Singer Rihanna said Wednesday that she turned down an offer to perform at the Super Bowl halftime show in 2019 in solidarity with Colin Kaepernick, who has not played in the NFL since 2016 following his racial justice activism. (Photo: celebrityabc/Flickr/cc)

The singer Rihanna confirmed Wednesday that she turned down an invitation to perform at the 2019 Super Bowl halftime show to express solidarity with activist former NFL player Colin Kaepernick.

"I couldn't dare do that," Rihanna told Vogue in an interview. "For what? Who gains from that? Not my people. I just couldn't be a sellout. I couldn't be an enabler."

Rihanna's refusal to perform for the NFL this past February came two and a half years after Kaepernick, a former quarterback for the San Francisco 49ers, first kneeled during the national anthem to protest racial injustice, particularly police killings of unarmed black Americans.

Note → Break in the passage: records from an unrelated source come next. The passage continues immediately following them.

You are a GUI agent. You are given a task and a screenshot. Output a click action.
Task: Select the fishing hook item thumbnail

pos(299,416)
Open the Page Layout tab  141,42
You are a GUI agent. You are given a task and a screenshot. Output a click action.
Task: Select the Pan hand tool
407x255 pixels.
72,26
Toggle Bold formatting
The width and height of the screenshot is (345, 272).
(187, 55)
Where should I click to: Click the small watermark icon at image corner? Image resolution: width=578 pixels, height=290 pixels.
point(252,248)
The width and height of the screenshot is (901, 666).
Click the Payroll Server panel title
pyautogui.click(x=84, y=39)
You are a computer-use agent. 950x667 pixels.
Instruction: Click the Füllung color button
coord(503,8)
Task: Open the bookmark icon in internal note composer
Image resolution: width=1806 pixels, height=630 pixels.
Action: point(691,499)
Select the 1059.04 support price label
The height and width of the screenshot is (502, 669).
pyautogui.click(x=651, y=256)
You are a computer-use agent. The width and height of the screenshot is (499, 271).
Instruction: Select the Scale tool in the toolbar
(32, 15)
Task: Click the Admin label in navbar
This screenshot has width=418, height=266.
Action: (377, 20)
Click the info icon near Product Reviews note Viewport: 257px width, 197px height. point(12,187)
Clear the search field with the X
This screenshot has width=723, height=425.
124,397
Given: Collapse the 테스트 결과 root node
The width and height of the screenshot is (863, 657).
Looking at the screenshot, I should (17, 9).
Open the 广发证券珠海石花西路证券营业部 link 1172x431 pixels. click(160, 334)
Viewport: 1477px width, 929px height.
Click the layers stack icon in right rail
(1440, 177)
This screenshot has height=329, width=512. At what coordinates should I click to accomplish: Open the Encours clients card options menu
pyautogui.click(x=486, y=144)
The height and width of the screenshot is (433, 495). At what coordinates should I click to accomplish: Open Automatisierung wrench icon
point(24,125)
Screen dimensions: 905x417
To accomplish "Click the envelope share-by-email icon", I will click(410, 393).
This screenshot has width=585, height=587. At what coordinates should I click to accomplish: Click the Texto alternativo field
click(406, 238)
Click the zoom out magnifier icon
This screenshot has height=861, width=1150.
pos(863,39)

Kaepernick's protest was attacked by then-presidential candidate Donald Trump and other conservatives, but won praise from other racial justice advocates and inspired other athletes to join him in declining to stand for the anthem. Kaepernick has not been signed to an NFL team since the 2016 season, despite his readiness and willingness to play.

"There's things within that organization that I do not agree with at all, and I was not about to go and be of service to them in any way," Rihanna told Vogue.

The singer won praise on social media for supporting Kaepernick.

The campaign website Change.org also applauded Vic Oyedej, who began a petition last year calling on artists to decline any invitation to perform at the Super Bowl. The petition has gained more than 100,000 signatures so far.

"Rihanna's statement underlines the inspiration for this viral Change.org petition," wrote Sydney Dobkin, the website's communications manager. "Vic's campaign earned national media attention, celebrity endorsements, and ultimately, changed what it means to play on one of the biggest stages in the world."